##### Provided records

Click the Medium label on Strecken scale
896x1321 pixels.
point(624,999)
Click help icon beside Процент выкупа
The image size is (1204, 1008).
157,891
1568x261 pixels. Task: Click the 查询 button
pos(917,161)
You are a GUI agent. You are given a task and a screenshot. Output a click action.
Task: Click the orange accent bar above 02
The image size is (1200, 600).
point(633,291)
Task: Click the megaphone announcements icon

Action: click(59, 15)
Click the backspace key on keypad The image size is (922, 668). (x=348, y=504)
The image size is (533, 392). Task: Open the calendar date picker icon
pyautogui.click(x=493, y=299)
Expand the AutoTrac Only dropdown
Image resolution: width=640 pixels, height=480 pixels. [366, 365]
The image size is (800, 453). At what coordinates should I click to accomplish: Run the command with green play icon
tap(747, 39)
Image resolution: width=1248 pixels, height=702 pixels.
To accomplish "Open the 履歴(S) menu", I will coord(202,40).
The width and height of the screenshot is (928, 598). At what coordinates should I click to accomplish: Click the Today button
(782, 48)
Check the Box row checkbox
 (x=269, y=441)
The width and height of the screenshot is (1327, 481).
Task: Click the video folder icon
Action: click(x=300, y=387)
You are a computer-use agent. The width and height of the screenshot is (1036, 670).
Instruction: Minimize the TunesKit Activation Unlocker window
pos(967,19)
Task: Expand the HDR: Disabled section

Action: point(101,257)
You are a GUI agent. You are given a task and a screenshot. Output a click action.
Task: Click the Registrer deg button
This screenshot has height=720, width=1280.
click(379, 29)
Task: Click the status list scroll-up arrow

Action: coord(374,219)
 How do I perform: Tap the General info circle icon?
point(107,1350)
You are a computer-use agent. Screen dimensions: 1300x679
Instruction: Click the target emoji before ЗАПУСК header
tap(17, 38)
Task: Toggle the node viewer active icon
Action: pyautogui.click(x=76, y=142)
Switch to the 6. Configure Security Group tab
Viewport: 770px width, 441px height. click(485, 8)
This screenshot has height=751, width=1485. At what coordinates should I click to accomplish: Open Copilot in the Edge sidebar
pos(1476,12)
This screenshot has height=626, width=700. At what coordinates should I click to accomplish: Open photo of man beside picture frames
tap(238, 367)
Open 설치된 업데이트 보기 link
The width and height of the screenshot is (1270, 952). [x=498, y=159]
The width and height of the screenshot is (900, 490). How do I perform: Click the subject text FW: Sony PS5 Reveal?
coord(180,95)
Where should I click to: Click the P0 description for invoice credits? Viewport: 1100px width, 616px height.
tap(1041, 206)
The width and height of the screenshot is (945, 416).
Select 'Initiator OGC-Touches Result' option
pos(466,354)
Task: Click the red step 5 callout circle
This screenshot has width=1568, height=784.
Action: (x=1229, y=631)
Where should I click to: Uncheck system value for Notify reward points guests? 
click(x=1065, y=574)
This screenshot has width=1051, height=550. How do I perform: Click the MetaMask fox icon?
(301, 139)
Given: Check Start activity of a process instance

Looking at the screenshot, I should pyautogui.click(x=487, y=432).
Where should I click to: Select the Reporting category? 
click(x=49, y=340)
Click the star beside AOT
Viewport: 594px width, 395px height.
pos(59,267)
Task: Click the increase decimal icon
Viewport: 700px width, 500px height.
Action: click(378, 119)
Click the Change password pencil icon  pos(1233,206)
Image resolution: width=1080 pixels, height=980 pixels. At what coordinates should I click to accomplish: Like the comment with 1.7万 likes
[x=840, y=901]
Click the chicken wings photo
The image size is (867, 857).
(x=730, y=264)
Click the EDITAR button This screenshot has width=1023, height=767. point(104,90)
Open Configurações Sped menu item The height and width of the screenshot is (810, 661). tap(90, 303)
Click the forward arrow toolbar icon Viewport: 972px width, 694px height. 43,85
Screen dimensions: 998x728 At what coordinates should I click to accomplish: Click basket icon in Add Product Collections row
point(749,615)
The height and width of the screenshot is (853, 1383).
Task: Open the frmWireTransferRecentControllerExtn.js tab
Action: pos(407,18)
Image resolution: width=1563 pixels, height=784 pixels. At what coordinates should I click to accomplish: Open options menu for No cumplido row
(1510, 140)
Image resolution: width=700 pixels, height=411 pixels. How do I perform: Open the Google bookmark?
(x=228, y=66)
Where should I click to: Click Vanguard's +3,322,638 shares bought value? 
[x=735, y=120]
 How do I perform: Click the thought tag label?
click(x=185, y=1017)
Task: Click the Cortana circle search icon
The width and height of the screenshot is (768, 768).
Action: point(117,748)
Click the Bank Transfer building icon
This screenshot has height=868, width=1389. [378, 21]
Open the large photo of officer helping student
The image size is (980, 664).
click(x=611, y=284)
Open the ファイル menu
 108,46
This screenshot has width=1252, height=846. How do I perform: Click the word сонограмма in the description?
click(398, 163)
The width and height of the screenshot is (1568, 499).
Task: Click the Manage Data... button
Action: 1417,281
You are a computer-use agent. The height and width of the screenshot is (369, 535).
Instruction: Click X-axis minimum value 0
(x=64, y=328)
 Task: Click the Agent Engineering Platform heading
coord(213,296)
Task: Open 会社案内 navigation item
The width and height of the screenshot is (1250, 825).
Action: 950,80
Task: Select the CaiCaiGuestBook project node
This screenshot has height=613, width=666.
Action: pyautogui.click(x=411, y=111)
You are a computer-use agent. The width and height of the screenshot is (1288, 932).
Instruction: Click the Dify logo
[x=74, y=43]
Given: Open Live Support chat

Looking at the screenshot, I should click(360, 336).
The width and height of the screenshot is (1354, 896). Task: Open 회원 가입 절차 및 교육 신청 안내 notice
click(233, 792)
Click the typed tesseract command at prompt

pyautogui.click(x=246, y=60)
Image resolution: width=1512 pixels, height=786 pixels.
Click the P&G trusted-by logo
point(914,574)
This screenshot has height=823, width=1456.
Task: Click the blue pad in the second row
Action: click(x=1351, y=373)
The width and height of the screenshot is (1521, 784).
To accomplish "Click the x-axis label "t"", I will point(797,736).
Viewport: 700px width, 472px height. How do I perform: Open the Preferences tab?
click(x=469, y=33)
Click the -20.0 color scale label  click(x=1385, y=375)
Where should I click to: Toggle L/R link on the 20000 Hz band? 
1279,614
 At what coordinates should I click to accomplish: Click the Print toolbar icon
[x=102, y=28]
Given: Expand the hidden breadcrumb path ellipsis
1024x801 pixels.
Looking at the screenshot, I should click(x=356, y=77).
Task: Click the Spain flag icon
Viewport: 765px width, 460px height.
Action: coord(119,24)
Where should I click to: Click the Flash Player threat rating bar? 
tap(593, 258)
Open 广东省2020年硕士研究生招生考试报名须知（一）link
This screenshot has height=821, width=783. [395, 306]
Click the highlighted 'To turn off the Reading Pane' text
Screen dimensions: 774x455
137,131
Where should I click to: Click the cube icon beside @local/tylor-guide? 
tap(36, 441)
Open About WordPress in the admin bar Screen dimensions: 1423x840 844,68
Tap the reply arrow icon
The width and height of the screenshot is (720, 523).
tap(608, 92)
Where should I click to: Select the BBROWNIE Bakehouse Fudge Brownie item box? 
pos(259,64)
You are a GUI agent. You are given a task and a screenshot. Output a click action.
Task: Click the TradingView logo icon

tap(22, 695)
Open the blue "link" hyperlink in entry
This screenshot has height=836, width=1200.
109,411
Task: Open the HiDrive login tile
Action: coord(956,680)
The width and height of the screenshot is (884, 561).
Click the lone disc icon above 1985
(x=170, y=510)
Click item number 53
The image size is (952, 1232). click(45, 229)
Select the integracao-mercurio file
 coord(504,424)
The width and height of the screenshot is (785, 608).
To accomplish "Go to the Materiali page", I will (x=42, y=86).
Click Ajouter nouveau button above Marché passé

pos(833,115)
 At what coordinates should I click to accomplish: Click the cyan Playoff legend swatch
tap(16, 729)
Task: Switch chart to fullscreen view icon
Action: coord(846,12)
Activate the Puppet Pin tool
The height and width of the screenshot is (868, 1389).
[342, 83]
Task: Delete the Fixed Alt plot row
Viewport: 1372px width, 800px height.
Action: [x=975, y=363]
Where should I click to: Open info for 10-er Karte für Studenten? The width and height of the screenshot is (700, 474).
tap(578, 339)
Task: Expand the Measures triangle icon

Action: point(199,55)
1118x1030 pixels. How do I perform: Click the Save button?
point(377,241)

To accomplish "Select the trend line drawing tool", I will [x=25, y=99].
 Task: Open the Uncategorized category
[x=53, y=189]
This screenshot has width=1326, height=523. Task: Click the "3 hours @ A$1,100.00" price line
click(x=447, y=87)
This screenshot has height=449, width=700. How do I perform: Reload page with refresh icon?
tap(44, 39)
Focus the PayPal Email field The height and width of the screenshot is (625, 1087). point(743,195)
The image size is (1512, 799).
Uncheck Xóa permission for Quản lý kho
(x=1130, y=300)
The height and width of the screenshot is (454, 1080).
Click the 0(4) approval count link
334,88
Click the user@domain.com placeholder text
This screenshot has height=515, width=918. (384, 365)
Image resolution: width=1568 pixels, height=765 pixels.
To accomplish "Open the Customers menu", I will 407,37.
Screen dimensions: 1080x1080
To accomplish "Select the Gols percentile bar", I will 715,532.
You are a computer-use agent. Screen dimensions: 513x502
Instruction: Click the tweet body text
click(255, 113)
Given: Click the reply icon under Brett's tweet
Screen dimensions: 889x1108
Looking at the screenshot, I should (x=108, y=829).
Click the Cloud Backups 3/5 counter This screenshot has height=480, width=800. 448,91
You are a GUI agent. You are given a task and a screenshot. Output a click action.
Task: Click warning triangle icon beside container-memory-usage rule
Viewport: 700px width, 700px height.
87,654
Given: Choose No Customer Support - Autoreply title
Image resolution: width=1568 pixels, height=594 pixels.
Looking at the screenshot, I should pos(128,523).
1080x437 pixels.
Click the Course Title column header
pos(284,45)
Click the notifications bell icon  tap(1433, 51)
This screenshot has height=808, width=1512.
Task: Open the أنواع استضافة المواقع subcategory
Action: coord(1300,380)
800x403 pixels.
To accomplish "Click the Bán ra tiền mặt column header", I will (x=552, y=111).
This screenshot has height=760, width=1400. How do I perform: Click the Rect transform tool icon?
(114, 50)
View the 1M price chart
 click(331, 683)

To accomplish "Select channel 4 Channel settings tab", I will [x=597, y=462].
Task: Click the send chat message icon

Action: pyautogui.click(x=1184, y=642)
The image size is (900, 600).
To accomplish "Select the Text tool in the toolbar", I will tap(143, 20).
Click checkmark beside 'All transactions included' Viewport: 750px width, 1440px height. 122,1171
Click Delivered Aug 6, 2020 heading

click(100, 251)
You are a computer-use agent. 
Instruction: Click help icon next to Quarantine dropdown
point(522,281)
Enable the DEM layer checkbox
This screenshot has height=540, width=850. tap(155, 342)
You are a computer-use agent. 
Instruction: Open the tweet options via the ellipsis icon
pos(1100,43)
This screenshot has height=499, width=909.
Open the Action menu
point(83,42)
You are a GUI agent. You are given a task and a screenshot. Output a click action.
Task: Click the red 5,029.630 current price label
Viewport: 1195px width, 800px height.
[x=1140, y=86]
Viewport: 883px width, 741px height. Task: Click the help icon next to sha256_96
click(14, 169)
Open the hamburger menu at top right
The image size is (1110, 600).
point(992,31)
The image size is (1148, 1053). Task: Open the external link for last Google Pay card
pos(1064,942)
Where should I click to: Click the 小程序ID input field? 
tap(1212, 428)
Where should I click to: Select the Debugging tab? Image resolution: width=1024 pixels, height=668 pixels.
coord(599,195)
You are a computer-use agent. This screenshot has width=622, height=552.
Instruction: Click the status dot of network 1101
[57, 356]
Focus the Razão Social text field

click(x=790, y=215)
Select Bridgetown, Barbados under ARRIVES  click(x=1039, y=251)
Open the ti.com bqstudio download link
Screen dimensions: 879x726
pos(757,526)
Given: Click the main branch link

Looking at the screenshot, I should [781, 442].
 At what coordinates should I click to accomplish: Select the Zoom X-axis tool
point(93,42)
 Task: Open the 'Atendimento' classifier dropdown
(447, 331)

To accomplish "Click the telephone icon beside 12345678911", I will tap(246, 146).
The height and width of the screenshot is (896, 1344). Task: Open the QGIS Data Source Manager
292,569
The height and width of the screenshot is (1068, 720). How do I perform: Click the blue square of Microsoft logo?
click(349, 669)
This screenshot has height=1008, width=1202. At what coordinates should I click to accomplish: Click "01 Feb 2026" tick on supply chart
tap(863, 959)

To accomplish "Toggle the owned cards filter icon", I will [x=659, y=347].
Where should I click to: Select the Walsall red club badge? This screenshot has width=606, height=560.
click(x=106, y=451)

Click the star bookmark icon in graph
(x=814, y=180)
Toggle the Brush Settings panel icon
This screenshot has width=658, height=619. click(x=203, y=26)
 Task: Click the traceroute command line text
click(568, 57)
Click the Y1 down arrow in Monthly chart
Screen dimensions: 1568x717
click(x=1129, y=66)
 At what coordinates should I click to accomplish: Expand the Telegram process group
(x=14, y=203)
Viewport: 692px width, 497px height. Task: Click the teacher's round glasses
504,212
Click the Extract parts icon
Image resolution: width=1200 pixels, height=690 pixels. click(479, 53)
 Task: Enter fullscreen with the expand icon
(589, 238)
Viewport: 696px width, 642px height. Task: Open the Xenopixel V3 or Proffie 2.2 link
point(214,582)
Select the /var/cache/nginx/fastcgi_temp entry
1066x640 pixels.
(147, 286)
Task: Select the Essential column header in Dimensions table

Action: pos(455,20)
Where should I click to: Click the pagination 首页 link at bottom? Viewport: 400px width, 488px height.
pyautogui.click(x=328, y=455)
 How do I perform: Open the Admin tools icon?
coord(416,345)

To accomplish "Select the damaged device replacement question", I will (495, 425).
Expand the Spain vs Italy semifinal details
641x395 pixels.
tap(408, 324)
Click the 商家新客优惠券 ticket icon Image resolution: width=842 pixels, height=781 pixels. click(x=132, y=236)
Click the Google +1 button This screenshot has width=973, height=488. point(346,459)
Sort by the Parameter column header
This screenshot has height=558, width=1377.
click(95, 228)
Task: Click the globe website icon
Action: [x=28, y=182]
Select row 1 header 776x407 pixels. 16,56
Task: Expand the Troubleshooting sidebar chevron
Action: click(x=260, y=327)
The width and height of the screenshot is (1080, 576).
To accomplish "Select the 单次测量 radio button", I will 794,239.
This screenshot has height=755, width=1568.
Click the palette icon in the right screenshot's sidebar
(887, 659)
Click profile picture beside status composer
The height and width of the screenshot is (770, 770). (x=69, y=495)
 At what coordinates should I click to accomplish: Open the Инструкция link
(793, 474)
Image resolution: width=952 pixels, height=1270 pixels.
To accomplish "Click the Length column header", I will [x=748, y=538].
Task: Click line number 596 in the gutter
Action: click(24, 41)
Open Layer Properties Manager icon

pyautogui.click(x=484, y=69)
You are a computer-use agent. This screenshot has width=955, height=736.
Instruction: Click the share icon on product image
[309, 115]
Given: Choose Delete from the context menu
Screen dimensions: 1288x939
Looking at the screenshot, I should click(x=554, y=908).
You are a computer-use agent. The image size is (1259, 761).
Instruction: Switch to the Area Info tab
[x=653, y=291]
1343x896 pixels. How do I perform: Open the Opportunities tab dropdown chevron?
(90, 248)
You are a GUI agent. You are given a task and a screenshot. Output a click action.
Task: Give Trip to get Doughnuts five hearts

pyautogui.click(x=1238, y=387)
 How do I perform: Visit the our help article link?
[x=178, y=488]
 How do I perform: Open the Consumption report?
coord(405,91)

##########

### What this task involves
The response must hold only the lines above from the line with "Open the ti.com bqstudio download link" through the line with "Click the Y1 down arrow in Monthly chart", each copied exactly, both ends kept.

### Exercise solution
Open the ti.com bqstudio download link
Screen dimensions: 879x726
pos(757,526)
Given: Click the main branch link

Looking at the screenshot, I should [781, 442].
 At what coordinates should I click to accomplish: Select the Zoom X-axis tool
point(93,42)
 Task: Open the 'Atendimento' classifier dropdown
(447, 331)

To accomplish "Click the telephone icon beside 12345678911", I will tap(246, 146).
The height and width of the screenshot is (896, 1344). Task: Open the QGIS Data Source Manager
292,569
The height and width of the screenshot is (1068, 720). How do I perform: Click the blue square of Microsoft logo?
click(349, 669)
This screenshot has height=1008, width=1202. At what coordinates should I click to accomplish: Click "01 Feb 2026" tick on supply chart
tap(863, 959)

To accomplish "Toggle the owned cards filter icon", I will [x=659, y=347].
Where should I click to: Select the Walsall red club badge? This screenshot has width=606, height=560.
click(x=106, y=451)

Click the star bookmark icon in graph
(x=814, y=180)
Toggle the Brush Settings panel icon
This screenshot has width=658, height=619. click(x=203, y=26)
 Task: Click the traceroute command line text
click(568, 57)
Click the Y1 down arrow in Monthly chart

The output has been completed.